Winners of the 2021 AWP Award Series
The Donald Hall Prize for Poetry
Winner: Paul Hlava Ceballos
banana [ ], University of Pittsburgh Press
Ilya Kaminsky, Judge: “The first poem in this book completely swept me off my feet. As pages of this book turn, one quickly realizes that the whole manuscript is filled with invention, passion, and skill. I love the restlessness and the attentiveness to language. But most importantly: the invention and lyric textures in this book aren't here just for the show; they are setting to music the urgency of our time. That is a hard thing to do, and this poet does it again and again.”
Paul Hlava Ceballos has received fellowships from CantoMundo, Artist Trust, and the Poets House. His work has been published in Pleiades, Triquarterly, Poetry Northwest, BOMB, and Narrative Magazine. His work has been translated to Ukrainian and also nominated for the Pushcart. He has an MFA from NYU, and he currently lives in Seattle, where he practices echocardiography.

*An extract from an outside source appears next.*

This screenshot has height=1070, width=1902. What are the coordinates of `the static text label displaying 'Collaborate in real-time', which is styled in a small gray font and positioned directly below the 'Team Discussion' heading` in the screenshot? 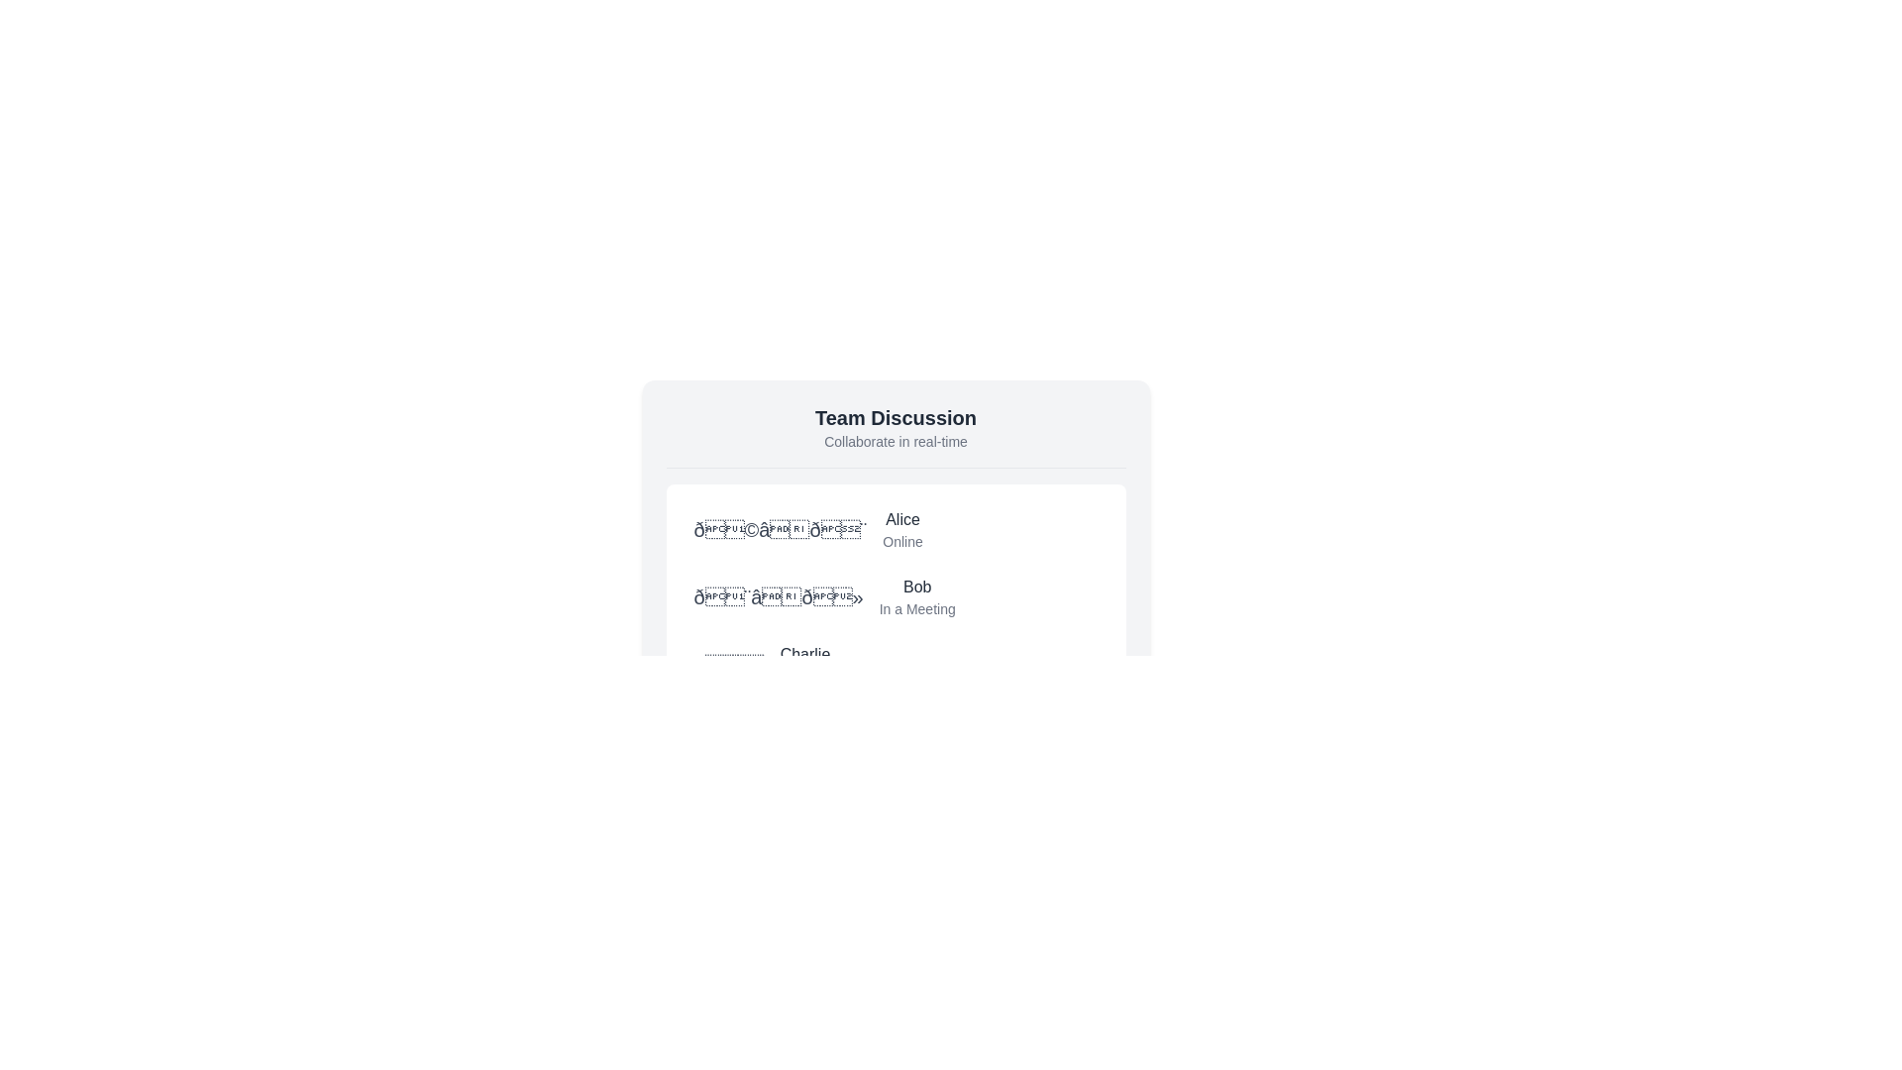 It's located at (895, 441).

The Sue William Silverman Prize for Creative Nonfiction
Winner: Anne-Marie Oomen
As Long as I Know You: The Mom Book, University of Georgia Press
Aimee Nezhukumatathil, Judge: “There is a brave intimacy in As Long as I Know You: The Mom Book. Such a thorough, deep remembrance casts its gaze not only on those who have passed, but the devastation of loss itself. Laced into these exquisite sentences is a lesson for us all on how to honor a life.”

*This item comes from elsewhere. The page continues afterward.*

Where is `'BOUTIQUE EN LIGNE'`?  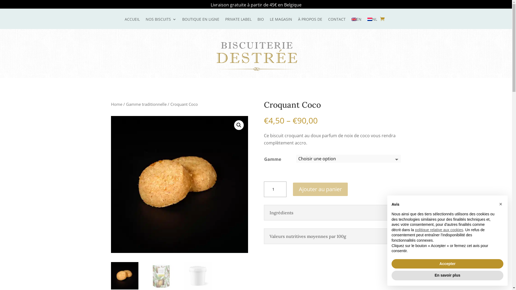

Anne-Marie Oomen is the coauthor of Lake Michigan Mermaid: A Tale in Poems (with poet Linda Nemec Foster), a Michigan Notable Book 2019. She wrote Love, Sex and 4-H (Next Generation Indie Award for memoir); Pulling Down the Barn, and House of Fields (Michigan Notable Books)—all focused on agrarian culture and issues of identity— An American Map: Essays, and a full-length collection of poetry, Uncoded Woman (Milkweed Editions). She edited Elemental, A Collection of Michigan Nonfiction (Michigan Notable Book, 2019) and Looking Over My Shoulder: Reflections on the Twentieth Century (A Michigan Humanities Council Project). She has written seven plays, including award-winning Northern Belles (inspired by oral histories of women farmers) and Secrets of Luuce Talk Tavern, 2012 winner of the CTAM contest. She adapted the meditations of the nature artist Gwen Frostic for Chaotic Harmony, a choreopoem. She is founding editor of Dunes Review: Northern Michigan’s Literary Magazine; former president of Michigan Writers, Inc.; and instructor at the Solstice MFA in Creative Writing at Lasell University, MA, and Interlochen College of Creative Arts, MI, and appears at conferences throughout the country. She contributes to water advocacy for projects that include water justice and water preservation.
AWP Prize for the Novel
Winner: Elizabeth Shick
The Golden Land, New Issues Poetry & Prose
Sabina Murray, Judge: "A heartfelt exploration of the ties of family, The Golden Land is an engrossing tale told across generations with the explosive history of Myanmar as its backdrop. Elizabeth Shick has written a compelling, emotionally complex novel that explores the difficulties of defining oneself amid the struggle of competing cultures. This is a timely, necessary book."
Elizabeth Shick is an American expat who has spent the last two decades living and working in various corners of the globe, including six years in Myanmar, over ten years in Africa (Malawi, Mozambique, Angola, The Gambia, and Tanzania), and three stints in Rome, Italy, where her two daughters were born. Writing is her way of trying to make sense of the worlds she inhabits. Her fiction explores questions of culture and identity—what makes us unique, what brings us together, and what we can learn from each other when we take the time to listen. Liz holds a Master of Fine Arts from Lesley University and a Master of International Affairs from Columbia University. The Golden Land will be her first published novel.
The Grace Paley Prize for Short Fiction
Winner: Daphne Kalotay
Rebecca Makkai, Judge: “The Archivists coheres around both loss and its flipside, survival—and the willful acts of remembering and forgetting that stir those forces into our lives. These eleven stories are revelatory, unsettling, and yet somehow deeply familiar. As I began each piece, I had the feeling of sinking into something rich and real, a world that became more urgent than the one I was sitting in. That urgency always led me somewhere vital—and what more can we ask of great fiction?”
Daphne Kalotay is the author of the award-winning novels Sight Reading and Russian Winter and a new novel, Blue Hours, a 2020 Massachusetts Book Awards “Must Read.” Her debut fiction collection, Calamity and Other Stories, was shortlisted for the Story Prize. She is on the faculty of the Program in Creative Writing at Princeton University.